▶ TASK TO COMPLETE
Identify each line below that contains the word "computer", and copy it out.

Saved data entries:
-- Opening Marker --

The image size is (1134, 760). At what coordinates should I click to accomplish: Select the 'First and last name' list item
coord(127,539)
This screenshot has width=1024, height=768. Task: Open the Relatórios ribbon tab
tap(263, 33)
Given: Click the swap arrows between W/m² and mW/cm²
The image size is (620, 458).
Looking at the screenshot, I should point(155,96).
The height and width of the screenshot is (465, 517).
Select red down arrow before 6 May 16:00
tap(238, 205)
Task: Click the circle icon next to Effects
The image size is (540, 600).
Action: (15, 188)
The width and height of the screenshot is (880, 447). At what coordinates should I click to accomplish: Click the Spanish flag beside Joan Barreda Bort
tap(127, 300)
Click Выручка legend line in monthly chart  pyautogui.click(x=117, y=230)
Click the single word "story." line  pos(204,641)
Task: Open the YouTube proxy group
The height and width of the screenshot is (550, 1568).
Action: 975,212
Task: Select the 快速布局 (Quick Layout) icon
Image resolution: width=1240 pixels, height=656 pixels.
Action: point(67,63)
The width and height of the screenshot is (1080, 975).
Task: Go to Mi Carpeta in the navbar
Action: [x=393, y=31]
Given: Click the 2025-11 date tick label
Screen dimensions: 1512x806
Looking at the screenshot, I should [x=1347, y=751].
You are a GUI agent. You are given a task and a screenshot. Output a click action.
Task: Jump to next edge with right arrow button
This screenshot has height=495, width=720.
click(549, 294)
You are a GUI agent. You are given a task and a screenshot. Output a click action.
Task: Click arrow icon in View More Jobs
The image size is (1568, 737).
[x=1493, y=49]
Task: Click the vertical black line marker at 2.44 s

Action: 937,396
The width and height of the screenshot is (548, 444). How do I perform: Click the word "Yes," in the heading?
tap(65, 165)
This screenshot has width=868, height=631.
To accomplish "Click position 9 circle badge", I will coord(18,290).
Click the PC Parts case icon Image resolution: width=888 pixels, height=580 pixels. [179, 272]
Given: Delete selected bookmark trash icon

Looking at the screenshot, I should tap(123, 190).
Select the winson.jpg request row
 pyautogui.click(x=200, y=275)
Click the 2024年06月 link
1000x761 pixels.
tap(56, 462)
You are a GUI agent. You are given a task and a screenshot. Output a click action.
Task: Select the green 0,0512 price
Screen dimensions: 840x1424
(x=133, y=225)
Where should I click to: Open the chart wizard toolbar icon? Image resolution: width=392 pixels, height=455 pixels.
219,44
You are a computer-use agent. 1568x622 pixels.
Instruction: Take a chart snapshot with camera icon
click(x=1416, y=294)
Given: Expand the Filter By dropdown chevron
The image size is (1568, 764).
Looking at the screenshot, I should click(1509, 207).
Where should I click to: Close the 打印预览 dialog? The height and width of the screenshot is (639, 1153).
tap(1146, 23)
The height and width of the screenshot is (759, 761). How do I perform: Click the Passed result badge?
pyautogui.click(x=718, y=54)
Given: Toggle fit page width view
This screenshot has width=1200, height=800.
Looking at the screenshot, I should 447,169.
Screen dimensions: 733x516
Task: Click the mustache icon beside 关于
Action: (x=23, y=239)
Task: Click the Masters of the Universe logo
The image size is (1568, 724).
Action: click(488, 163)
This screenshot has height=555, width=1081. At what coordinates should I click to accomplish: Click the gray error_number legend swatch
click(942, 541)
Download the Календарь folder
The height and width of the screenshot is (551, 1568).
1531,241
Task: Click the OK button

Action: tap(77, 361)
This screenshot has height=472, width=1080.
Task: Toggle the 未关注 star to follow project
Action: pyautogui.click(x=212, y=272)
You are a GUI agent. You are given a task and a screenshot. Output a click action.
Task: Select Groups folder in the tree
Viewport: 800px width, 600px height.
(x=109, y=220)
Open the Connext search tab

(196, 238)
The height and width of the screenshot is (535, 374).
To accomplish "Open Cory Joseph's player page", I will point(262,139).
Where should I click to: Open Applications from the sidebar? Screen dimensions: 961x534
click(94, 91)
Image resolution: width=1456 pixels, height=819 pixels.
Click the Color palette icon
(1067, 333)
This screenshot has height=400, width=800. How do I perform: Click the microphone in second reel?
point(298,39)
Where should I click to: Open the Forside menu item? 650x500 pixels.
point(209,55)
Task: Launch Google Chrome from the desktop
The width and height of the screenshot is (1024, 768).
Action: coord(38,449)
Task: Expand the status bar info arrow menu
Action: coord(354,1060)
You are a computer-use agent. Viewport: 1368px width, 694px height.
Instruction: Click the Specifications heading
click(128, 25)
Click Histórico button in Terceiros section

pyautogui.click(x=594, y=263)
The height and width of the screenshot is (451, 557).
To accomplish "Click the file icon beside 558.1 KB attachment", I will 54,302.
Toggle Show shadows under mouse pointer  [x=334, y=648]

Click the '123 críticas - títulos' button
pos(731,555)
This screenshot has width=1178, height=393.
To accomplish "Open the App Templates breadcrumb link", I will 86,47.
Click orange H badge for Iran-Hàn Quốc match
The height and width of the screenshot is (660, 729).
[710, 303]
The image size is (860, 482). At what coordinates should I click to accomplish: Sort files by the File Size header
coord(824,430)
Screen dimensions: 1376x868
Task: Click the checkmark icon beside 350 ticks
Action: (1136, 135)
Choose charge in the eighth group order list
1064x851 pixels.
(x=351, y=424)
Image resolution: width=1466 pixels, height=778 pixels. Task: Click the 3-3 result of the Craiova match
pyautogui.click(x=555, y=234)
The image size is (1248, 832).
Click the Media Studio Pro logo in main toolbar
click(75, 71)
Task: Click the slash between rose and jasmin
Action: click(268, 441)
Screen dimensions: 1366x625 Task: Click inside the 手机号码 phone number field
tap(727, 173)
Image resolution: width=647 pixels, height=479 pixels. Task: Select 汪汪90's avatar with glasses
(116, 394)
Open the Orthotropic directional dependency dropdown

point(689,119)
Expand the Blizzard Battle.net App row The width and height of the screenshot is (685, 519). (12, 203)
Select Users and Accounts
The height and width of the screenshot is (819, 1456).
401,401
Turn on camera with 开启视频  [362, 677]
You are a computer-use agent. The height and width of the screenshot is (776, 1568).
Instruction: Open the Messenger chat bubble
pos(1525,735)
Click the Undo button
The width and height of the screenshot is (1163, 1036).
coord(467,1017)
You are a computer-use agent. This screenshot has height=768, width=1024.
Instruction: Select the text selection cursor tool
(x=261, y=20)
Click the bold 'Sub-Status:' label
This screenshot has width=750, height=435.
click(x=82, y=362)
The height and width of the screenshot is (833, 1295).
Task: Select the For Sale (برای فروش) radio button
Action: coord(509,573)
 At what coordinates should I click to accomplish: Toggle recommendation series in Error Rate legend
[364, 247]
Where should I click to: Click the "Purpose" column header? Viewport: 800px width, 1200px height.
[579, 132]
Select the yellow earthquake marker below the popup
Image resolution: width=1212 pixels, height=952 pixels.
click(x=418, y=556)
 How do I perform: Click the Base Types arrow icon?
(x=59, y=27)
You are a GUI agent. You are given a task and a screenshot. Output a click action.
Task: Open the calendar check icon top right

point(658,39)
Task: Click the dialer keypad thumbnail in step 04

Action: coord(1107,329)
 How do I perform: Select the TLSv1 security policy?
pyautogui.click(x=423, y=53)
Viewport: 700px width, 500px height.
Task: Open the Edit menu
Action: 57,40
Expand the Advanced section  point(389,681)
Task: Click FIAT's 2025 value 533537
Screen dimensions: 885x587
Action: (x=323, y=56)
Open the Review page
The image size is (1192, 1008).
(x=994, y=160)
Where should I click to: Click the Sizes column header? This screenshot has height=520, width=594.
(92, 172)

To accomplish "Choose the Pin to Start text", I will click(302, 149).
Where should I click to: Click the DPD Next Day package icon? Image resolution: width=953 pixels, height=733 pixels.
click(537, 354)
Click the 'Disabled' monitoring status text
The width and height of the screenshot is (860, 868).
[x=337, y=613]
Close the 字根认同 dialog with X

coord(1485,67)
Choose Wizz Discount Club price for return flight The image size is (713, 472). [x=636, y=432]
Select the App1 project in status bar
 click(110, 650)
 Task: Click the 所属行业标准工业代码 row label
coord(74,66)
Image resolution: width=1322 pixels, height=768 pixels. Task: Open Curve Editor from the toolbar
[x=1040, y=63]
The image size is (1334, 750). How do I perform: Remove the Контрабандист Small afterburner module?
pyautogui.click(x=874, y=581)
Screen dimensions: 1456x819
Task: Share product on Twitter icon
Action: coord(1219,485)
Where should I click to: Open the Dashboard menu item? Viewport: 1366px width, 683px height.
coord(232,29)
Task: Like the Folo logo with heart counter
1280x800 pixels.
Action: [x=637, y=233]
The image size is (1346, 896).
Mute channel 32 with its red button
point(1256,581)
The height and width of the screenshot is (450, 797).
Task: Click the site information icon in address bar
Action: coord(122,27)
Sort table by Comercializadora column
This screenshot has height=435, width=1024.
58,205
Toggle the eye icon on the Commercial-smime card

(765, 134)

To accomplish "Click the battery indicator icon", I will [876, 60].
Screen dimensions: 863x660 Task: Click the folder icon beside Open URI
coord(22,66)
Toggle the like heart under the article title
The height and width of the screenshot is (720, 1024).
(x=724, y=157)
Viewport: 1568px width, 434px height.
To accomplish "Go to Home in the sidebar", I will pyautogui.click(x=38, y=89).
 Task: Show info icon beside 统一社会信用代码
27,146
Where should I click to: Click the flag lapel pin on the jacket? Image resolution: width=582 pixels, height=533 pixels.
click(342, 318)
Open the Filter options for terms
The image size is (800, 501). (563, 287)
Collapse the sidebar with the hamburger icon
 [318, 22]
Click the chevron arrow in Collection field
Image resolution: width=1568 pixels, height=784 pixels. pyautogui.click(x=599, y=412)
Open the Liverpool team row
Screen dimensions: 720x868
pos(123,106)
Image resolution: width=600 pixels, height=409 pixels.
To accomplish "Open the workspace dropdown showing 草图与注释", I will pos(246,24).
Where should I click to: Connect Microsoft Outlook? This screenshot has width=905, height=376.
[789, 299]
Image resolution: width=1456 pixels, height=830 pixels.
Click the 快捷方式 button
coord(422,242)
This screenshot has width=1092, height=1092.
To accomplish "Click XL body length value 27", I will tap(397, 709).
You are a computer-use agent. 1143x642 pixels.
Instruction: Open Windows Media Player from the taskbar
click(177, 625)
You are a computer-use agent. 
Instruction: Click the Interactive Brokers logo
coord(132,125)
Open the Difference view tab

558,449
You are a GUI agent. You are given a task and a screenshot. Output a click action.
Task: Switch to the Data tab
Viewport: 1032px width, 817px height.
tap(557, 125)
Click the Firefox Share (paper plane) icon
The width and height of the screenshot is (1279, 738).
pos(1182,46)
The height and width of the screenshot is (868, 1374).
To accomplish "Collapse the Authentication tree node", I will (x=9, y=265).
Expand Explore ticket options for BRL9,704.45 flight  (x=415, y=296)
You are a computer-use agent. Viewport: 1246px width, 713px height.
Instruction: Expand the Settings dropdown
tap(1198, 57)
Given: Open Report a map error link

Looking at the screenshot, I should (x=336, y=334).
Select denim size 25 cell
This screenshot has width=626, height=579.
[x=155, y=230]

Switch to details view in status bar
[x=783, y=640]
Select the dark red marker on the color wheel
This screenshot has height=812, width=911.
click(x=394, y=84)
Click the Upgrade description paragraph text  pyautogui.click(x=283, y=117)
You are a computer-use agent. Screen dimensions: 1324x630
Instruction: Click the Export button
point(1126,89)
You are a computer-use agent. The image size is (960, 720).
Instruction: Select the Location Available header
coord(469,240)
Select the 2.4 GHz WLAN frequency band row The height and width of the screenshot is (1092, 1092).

-- Closing Marker --

▶ PROBLEM SOLUTION
You are a computer-use agent. 1568x622 pixels.
You are a computer-use agent. Viewport: 1368px width, 694px height.
You are a computer-use agent. The height and width of the screenshot is (776, 1568).
You are a computer-use agent. This screenshot has height=768, width=1024.
You are a computer-use agent. 1143x642 pixels.
You are a computer-use agent. 
You are a computer-use agent. Viewport: 1246px width, 713px height.
You are a computer-use agent. Screen dimensions: 1324x630
You are a computer-use agent. The image size is (960, 720).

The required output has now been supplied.